Dataset entries
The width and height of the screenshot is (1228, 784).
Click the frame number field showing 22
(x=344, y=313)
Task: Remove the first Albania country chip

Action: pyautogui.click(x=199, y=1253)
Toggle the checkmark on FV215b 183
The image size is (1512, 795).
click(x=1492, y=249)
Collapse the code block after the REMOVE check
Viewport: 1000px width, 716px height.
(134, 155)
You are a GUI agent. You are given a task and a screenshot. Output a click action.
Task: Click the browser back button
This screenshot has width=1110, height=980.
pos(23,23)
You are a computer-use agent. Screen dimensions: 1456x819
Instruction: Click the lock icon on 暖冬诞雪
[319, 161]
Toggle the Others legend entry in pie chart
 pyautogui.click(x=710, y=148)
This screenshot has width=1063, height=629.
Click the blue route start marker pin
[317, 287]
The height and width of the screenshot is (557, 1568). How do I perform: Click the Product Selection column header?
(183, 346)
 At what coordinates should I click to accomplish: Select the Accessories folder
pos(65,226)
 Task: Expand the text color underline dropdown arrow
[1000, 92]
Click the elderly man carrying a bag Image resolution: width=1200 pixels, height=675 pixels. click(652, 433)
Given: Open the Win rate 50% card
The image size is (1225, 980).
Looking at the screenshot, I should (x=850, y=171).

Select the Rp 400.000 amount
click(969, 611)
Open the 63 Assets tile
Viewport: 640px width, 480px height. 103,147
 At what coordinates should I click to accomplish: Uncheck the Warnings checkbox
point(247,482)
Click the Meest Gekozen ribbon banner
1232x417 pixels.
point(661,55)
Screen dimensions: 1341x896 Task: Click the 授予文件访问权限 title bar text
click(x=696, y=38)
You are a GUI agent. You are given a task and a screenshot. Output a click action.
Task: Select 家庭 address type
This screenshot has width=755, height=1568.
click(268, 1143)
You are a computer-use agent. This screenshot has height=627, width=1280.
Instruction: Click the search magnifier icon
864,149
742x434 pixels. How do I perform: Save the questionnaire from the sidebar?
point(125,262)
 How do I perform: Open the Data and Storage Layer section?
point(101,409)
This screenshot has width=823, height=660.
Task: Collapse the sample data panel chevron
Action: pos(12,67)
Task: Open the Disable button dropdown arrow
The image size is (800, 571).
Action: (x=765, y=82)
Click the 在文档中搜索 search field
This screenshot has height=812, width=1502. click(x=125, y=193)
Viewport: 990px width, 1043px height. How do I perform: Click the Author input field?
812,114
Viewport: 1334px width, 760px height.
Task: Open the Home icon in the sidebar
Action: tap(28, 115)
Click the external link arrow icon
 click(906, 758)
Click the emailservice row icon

▶ ACTIVITY
From the entries, copy every line in which the string "agent" can be found.

▶ EXERCISE ANSWER
You are a GUI agent. You are given a task and a screenshot. Output a click action.
You are a computer-use agent. Screen dimensions: 1456x819
You are a GUI agent. You are given a task and a screenshot. Output a click action.
You are a computer-use agent. This screenshot has height=627, width=1280.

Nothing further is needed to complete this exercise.